** Begin **
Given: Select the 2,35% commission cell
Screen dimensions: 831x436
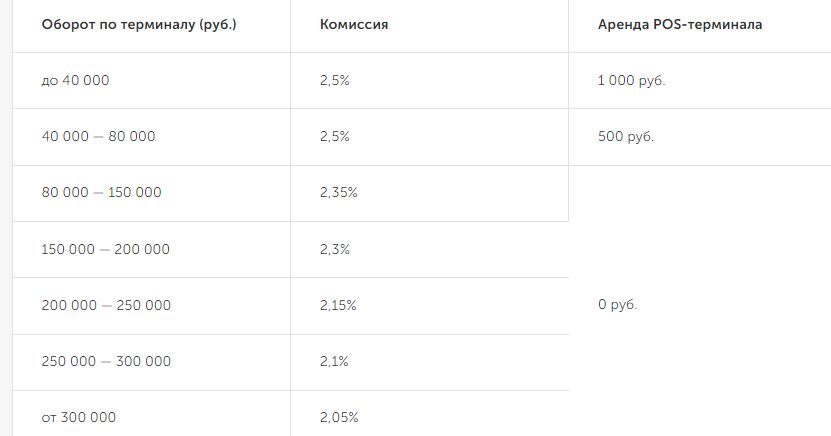Looking at the screenshot, I should [x=339, y=193].

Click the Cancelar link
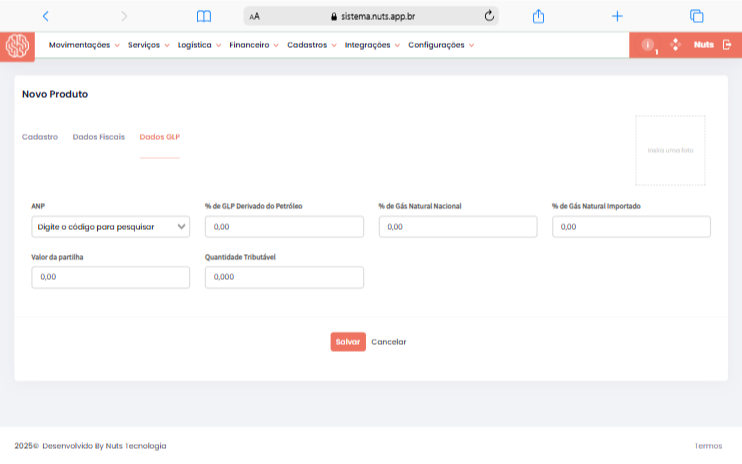[388, 342]
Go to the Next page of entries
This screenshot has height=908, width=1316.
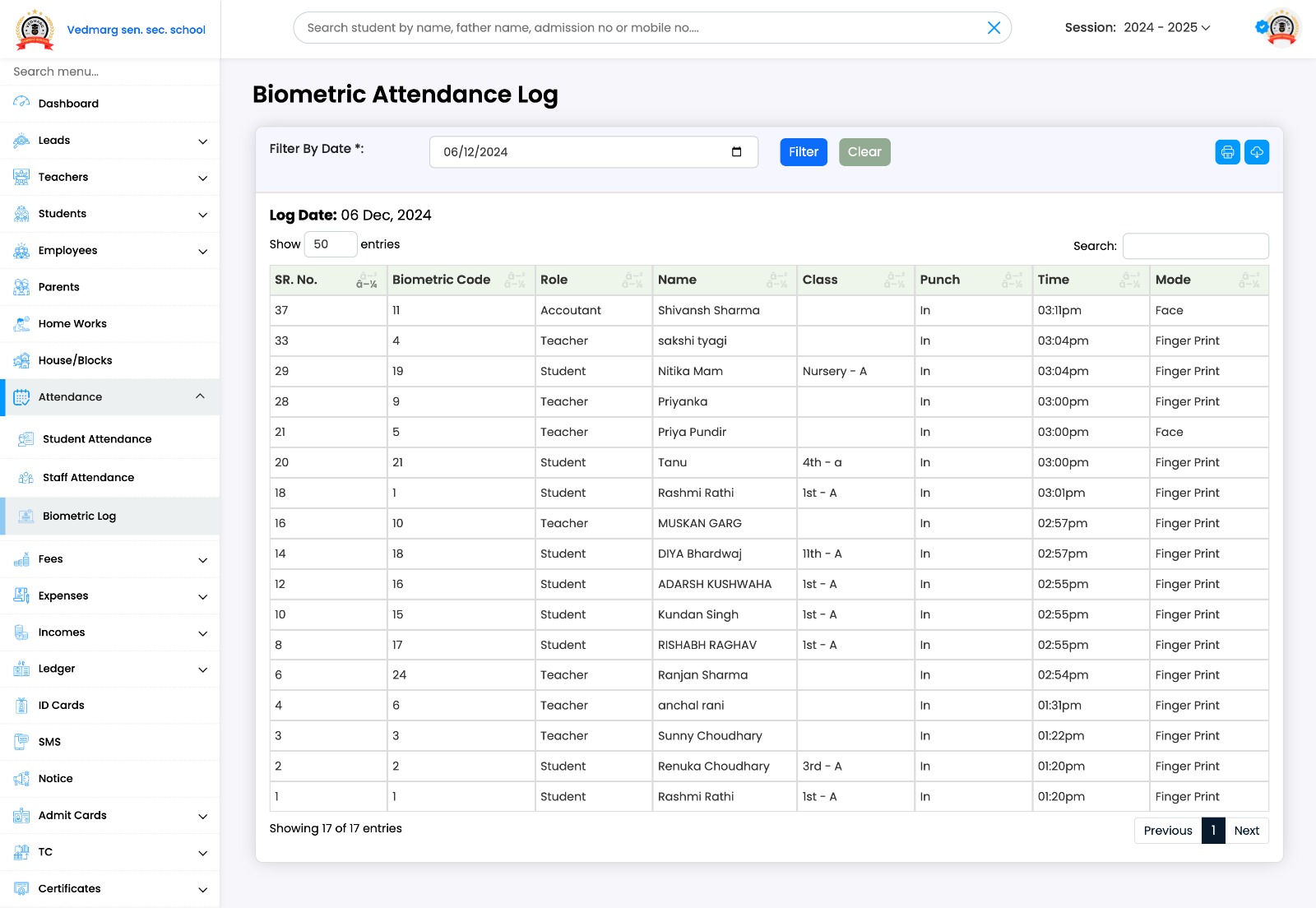point(1246,831)
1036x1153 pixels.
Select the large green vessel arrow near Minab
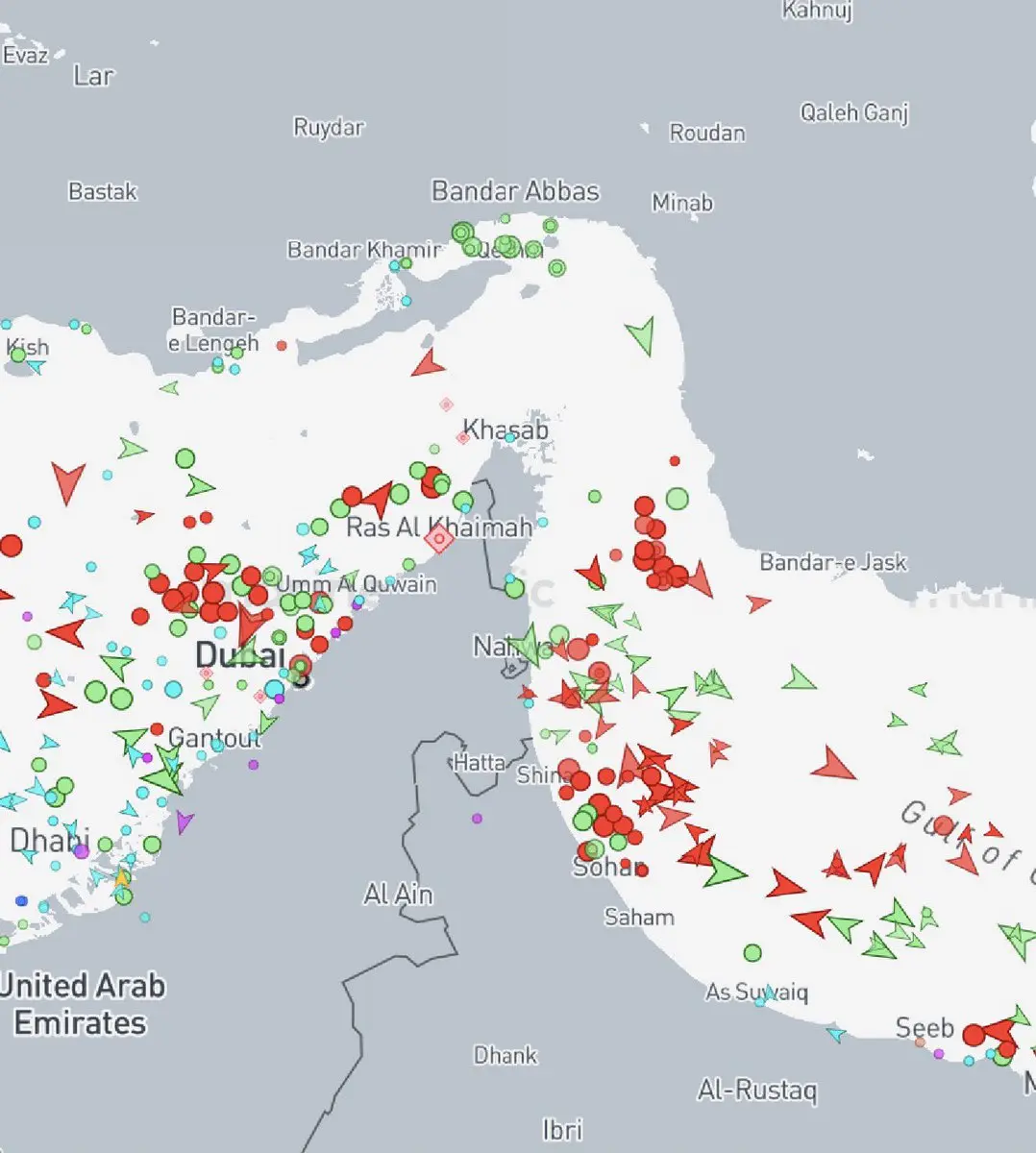click(642, 335)
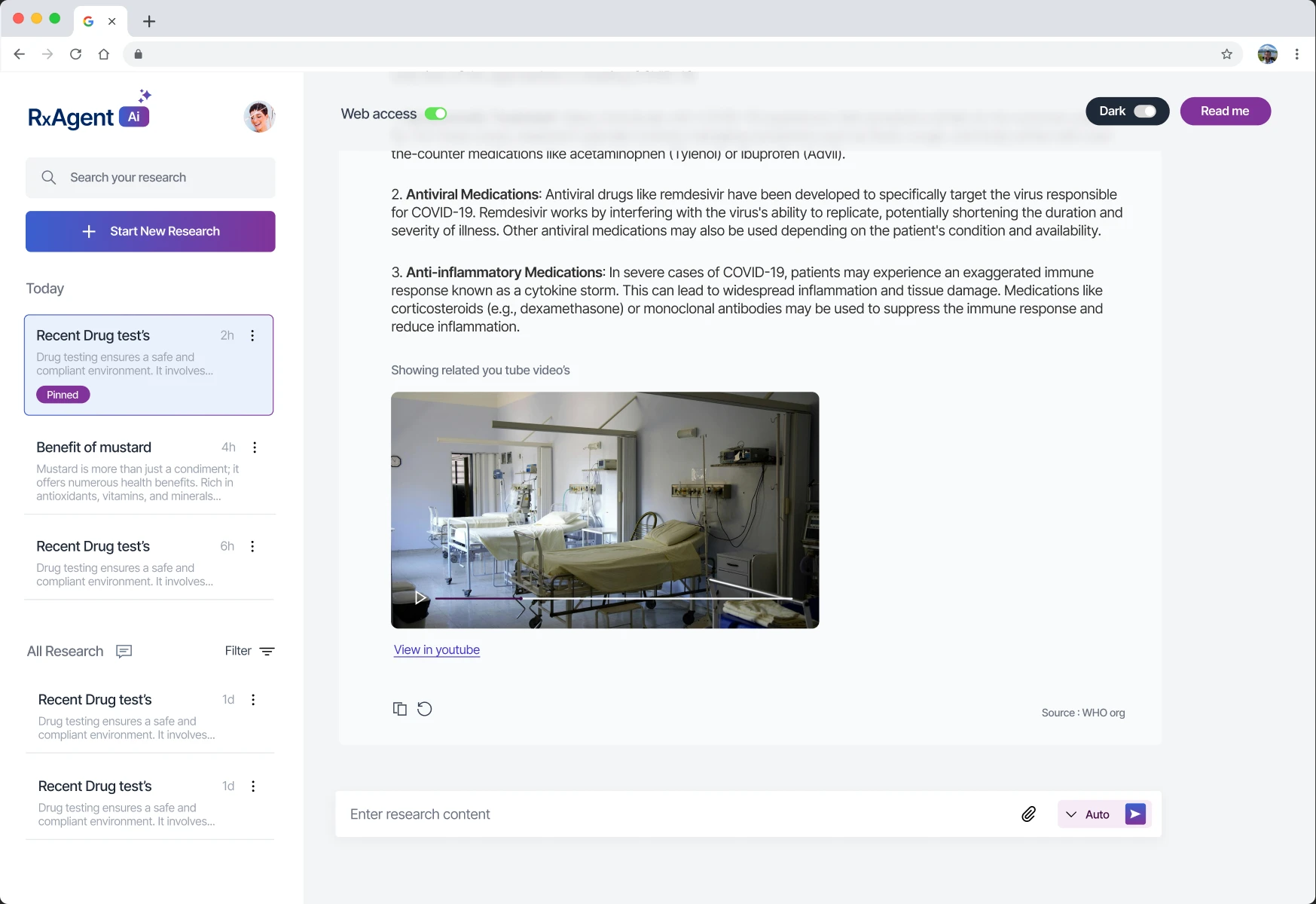Open the View in youtube link

click(x=436, y=649)
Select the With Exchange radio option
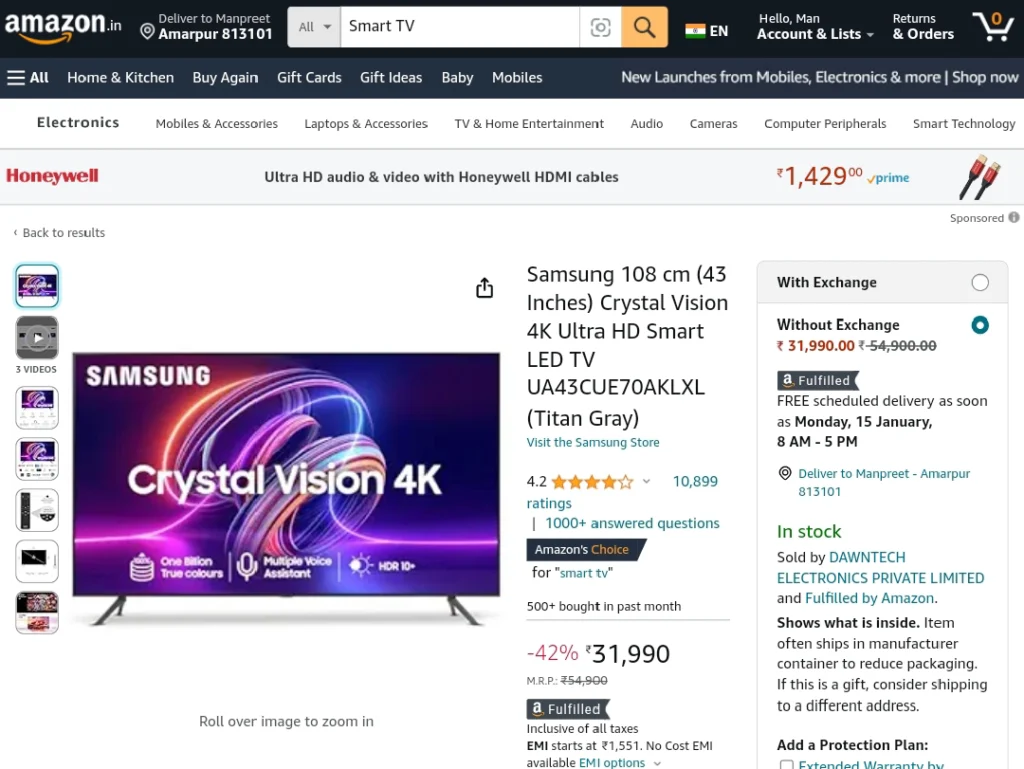Image resolution: width=1024 pixels, height=769 pixels. (980, 282)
** End **
*EXERCISE TASK*. Swap each "Select" in the lines above for "Choose" and write all the lines out again with nothing else changed. Leave the pictures out.

*EXERCISE RESULT*.
Given: Choose the 2,35% commission cell
Screen dimensions: 831x436
Looking at the screenshot, I should [x=339, y=193].

Click the Cancelar link
[388, 342]
Go to the Next page of entries
This screenshot has height=908, width=1316.
point(1246,831)
1036x1153 pixels.
Choose the large green vessel arrow near Minab
click(642, 335)
Open the View in youtube link

click(x=436, y=649)
Choose the With Exchange radio option
Image resolution: width=1024 pixels, height=769 pixels. (980, 282)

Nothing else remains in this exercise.